Among the services all the librarians felt they were strong in were computers and the Internet, adult fiction (particularly for senior citizens) and services for children.
One of the initial reasons the cooperative was created, Gardner said, was to possibly pull resources and hire a technology circuit rider to help with computer maintenance throughout the many libraries.
Last year specific libraries already began to share in the booking of performers for summer reading programs.
In addition, one library could apply for a grant, which would benefit all the facilities in the cooperative, she said. “We will have a grant writing committee and that committee will be responsible for finding the grant to match the projects that we are interested in,” Gardner said.
The Demopolis and Washington County libraries are the largest in the cooperative. Large is a relative word for libraries in this area, she said. “The whole reason we started this was to pool together what we have to help everybody.
“…A lot of the libraries only employ one part-time person, and then volunteers run the library the rest of the time. It may not be open many hours of the week.” Members of the cooperative have talked about “different kinds of programs that are easy for one person to do, not expensive and simple,” she said.
Patrons are the lifeblood of libraries. “The only way that we can continue to have a large patron base is if we continue to offer the services that patrons want. Right now technology is a huge part of that.

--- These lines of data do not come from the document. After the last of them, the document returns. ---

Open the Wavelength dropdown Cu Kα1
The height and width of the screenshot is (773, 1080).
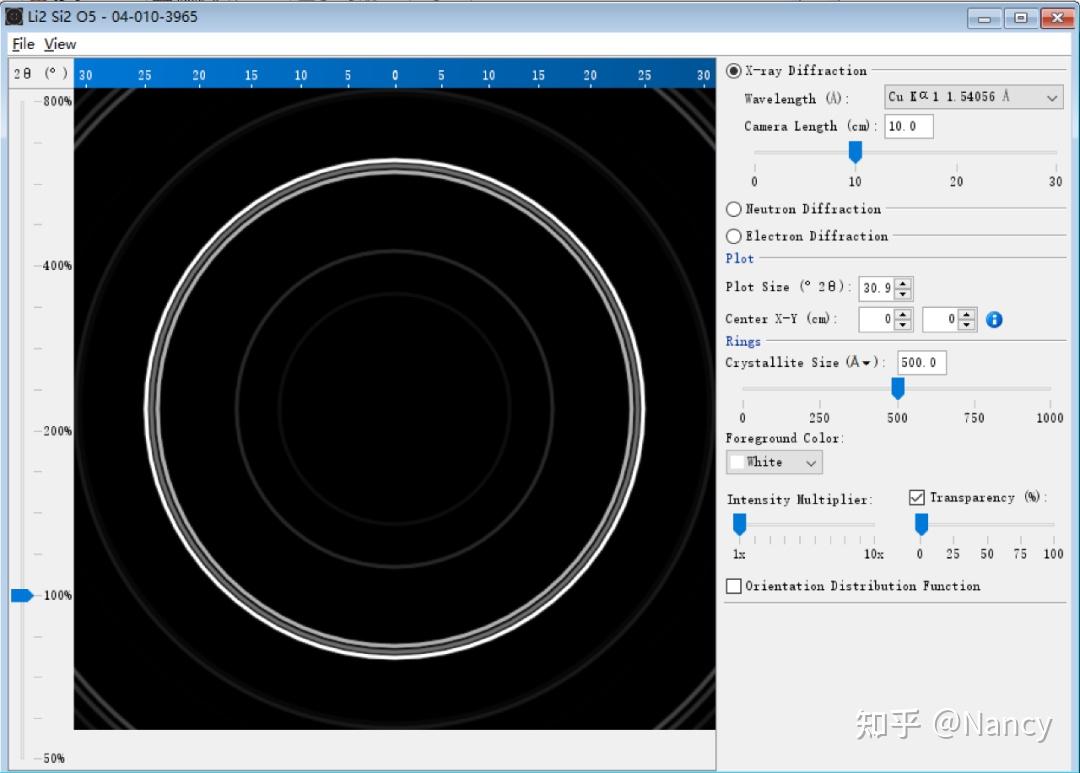(x=973, y=98)
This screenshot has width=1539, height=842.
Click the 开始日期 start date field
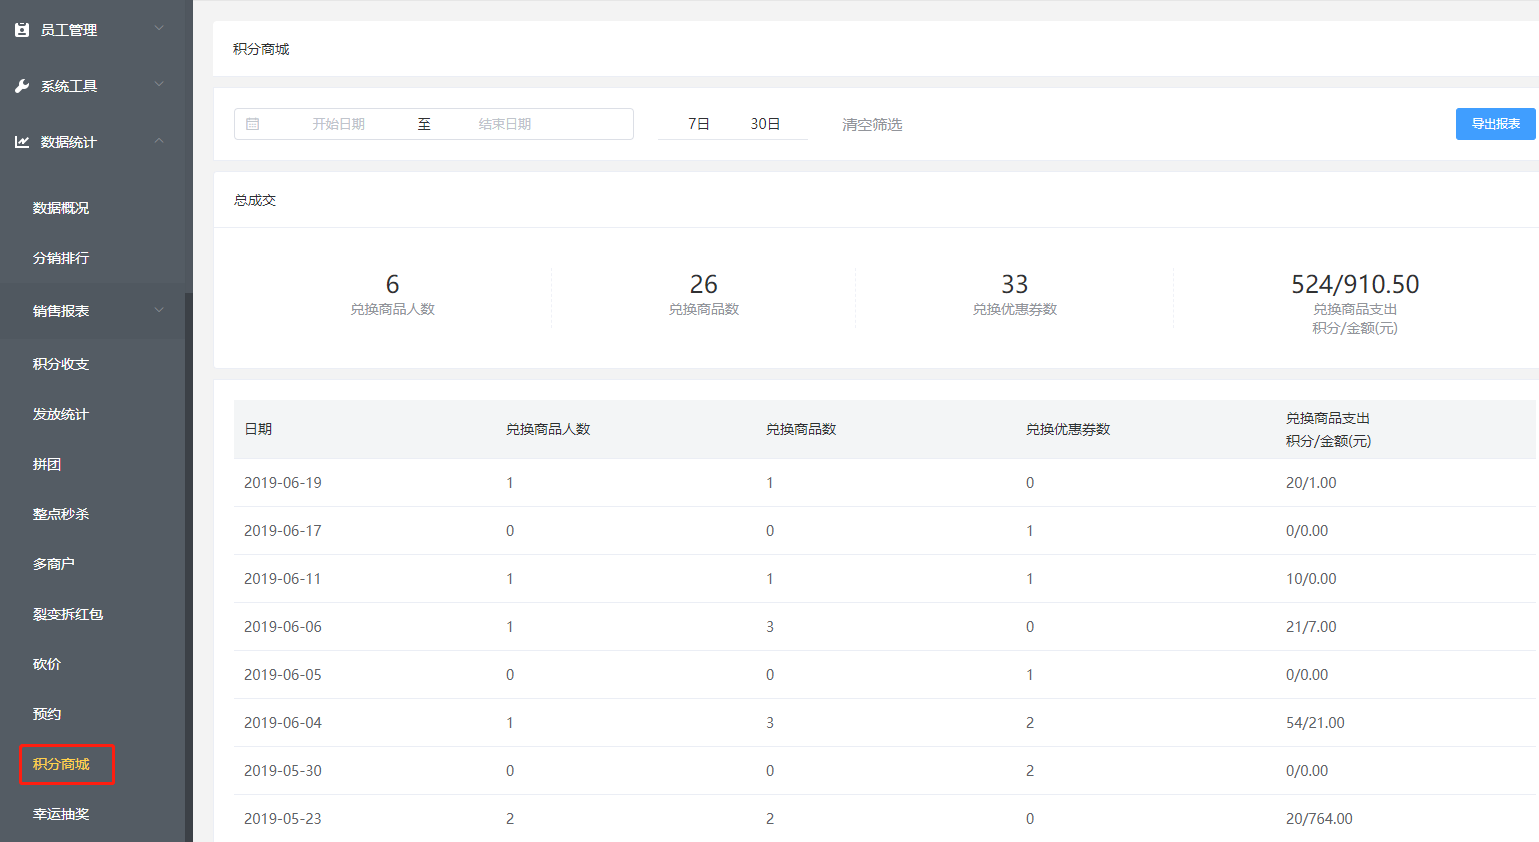click(338, 124)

“…The way the younger generation perceives the library is different in what we can offer them,” Gardner said. “That is based around technology….We have to reexamine the way we serve our patrons.”
Members of the cooperative can share ideas. “The first year that I had this job I didn’t know any of the librarians around me except for the one in Linden. If you can’t get out to training (sessions because you’re limited with staff) then having the network of at least the people that are in proximity to you can just be invaluable.
The cooperative “is a great place to just talk about new ideas and encourage each other to be progressive,” she said.